[Start Text block]

Thursday, March 5, 2015

Preparation for the Next Life Kindle Notes




Below are the highlights from my 2014 Reading List selection:

You have 11 highlighted passages

The steppe is filled with cheering. You have to imagine that great sound coming from thousands of us at one time, how it echoes out around the world. It makes the red and yellow poppies bloom everywhere on the green mountainsides and the rivers melt with admiration and flow from the snowcaps.
Read more at location 429

Zou Lei sees a woman in a conical straw hat with her hair divided into three black rivers, one down her back and one over either shoulder, hanging down to her waist. She is pushing a laundry cart with her bottles laid up pointing in opposite directions, the necks interlocking. The forked hair hangs like a ragged black shawl. A thin woman whose age is hard to tell without seeing her face, just the romance of her hair, as if she has prepared herself for a lover and was waiting years for him, a lifetime.

[End Text block]
[Start Given records]

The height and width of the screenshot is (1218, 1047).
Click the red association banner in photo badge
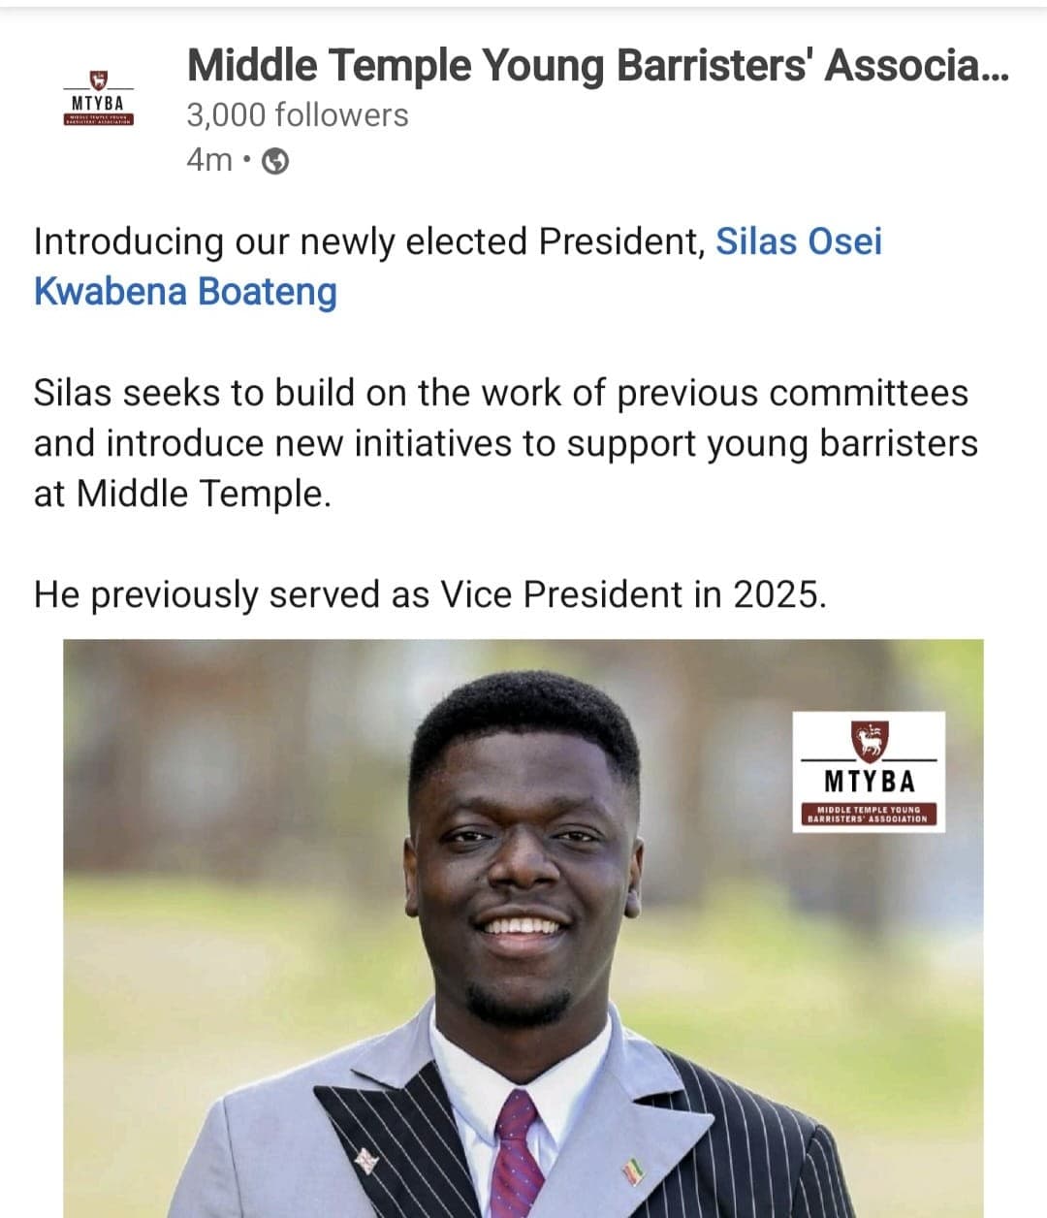coord(868,815)
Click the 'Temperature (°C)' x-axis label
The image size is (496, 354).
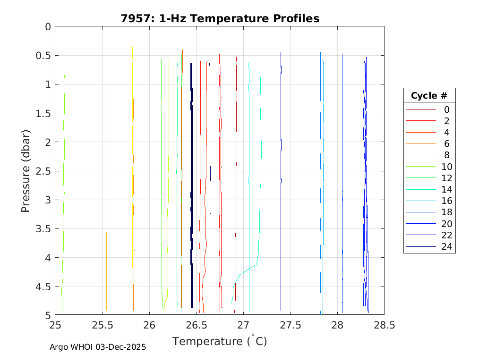click(x=219, y=341)
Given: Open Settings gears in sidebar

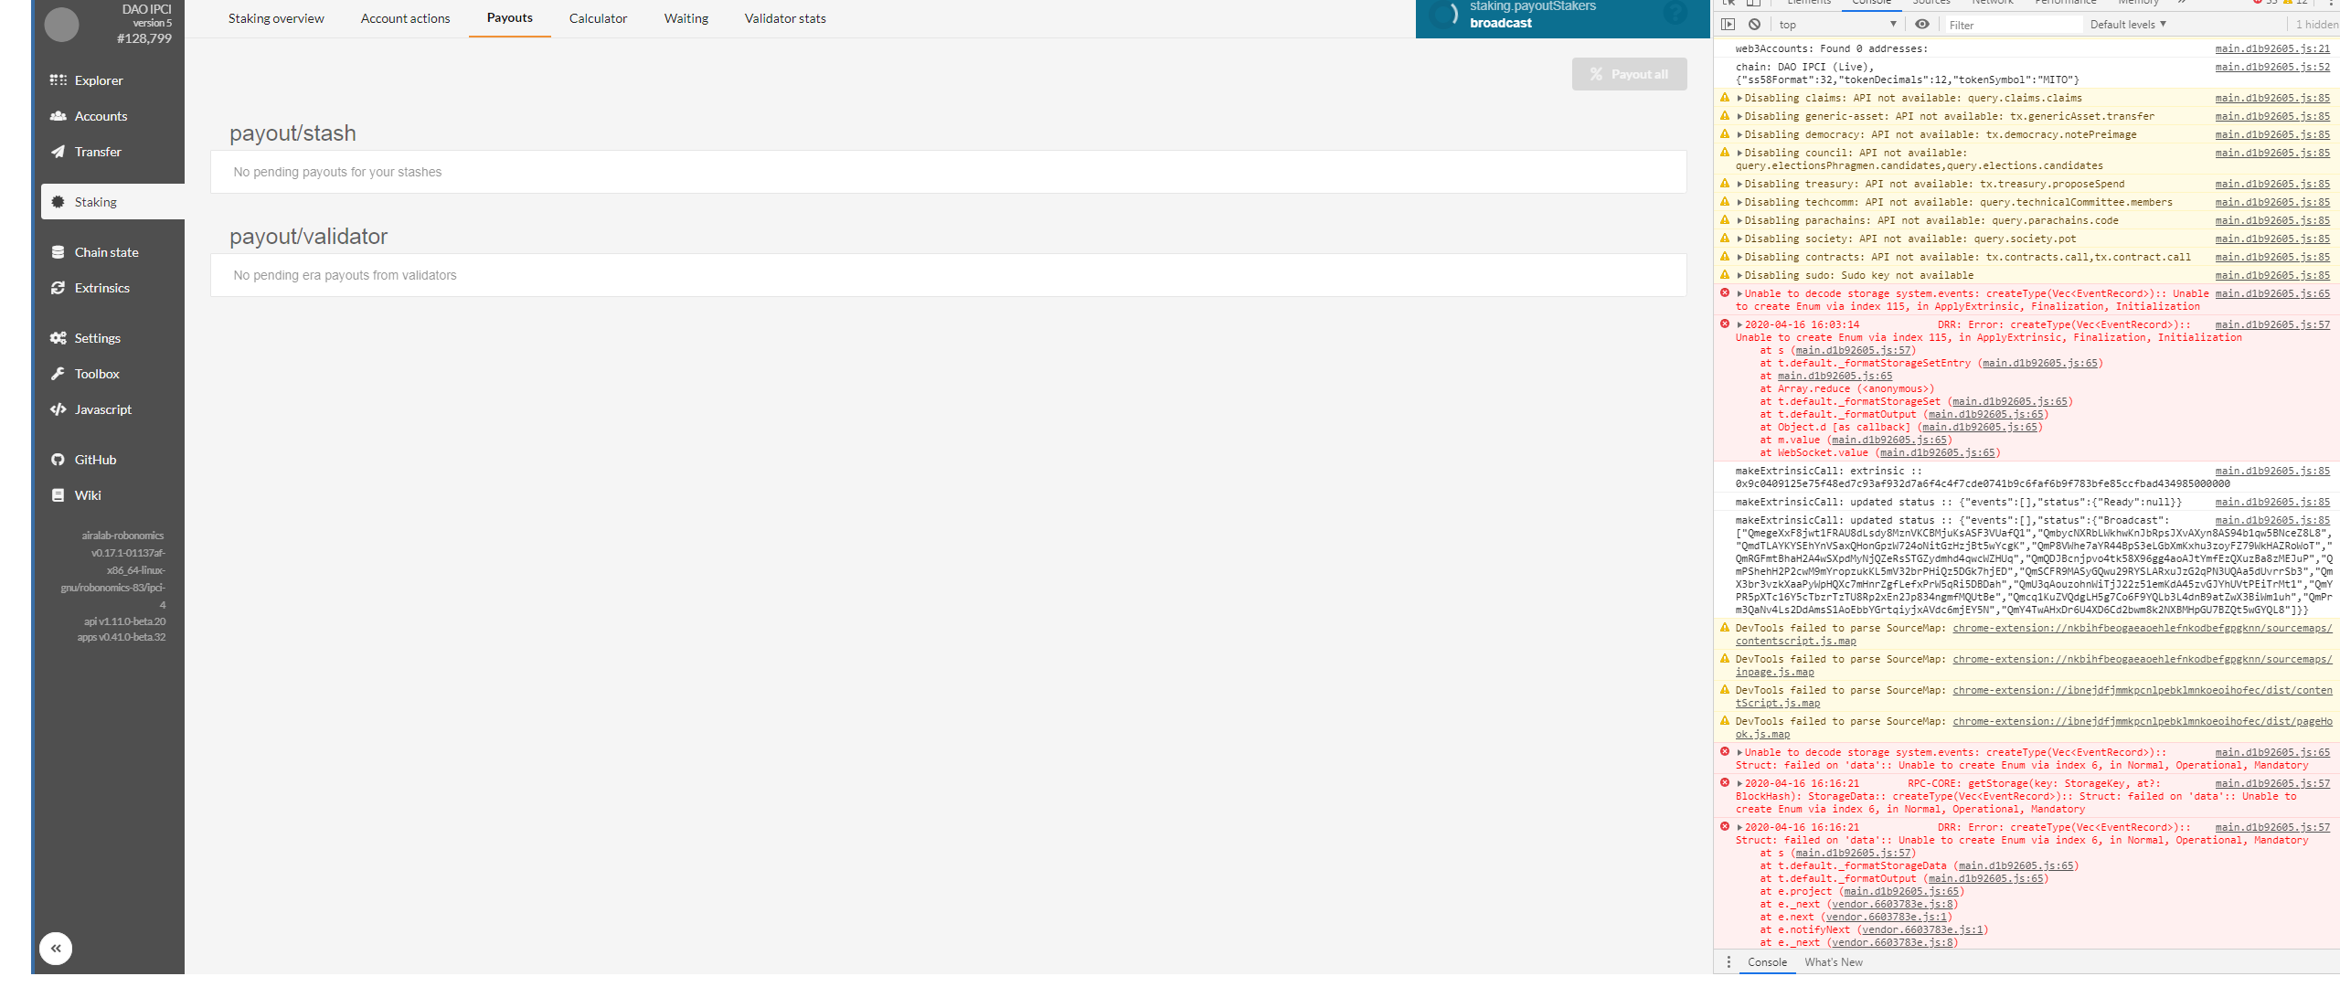Looking at the screenshot, I should 59,338.
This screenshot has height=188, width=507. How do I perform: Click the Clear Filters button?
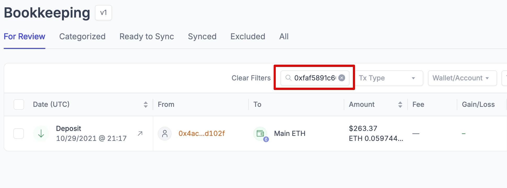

[End Given records]

Set tasks
1. In the Kindle notes on Preparation for the Next Life, what is the woman in the conical straw hat pushing?
2. Summarize the Kindle notes on Preparation for the Next Life in two sentences.
3. Pick up the Kindle notes on Preparation for the Next Life after their final sentence and continue them.

Solved problems
1. She is pushing a laundry cart loaded with bottles.

2. Dated Thursday, March 5, 2015, the notes give the highlights from Preparation for the Next Life, a 2014 reading list selection with 11 highlighted passages. The passages shown describe cheering on the steppe that makes poppies bloom and rivers flow from the snowcaps, and Zou Lei seeing a thin woman in a conical straw hat whose hair hangs to her waist in three parts.

3.
Read more at location 1546

Really, all the people must thank them or we would not be able to exist. When a farmer drives a truck filled with vegetables, the oil to run the motor is coming from the pipeline. I think if you are a woman in the market and you buy vegetables, you must thank my father. I don’t think anyone remembers this. Even I forget, but I shouldn’t. Everything comes from somewhere.
Read more at location 2225

No one said anything to her. She poured a full-sized Coca-Cola, no ice, and drank it straight down, gasping. Now that was good. The sugar flashed inside her like sunshine in the desert.
Read more at location 2586

Even high, they did not smile. Jimmy had not smiled for a year. The closest thing to smiling was a kind of short-term tolerance granted to the person talking to you. Then he lay down and covered himself with his sheet and lay like a sack of laundry.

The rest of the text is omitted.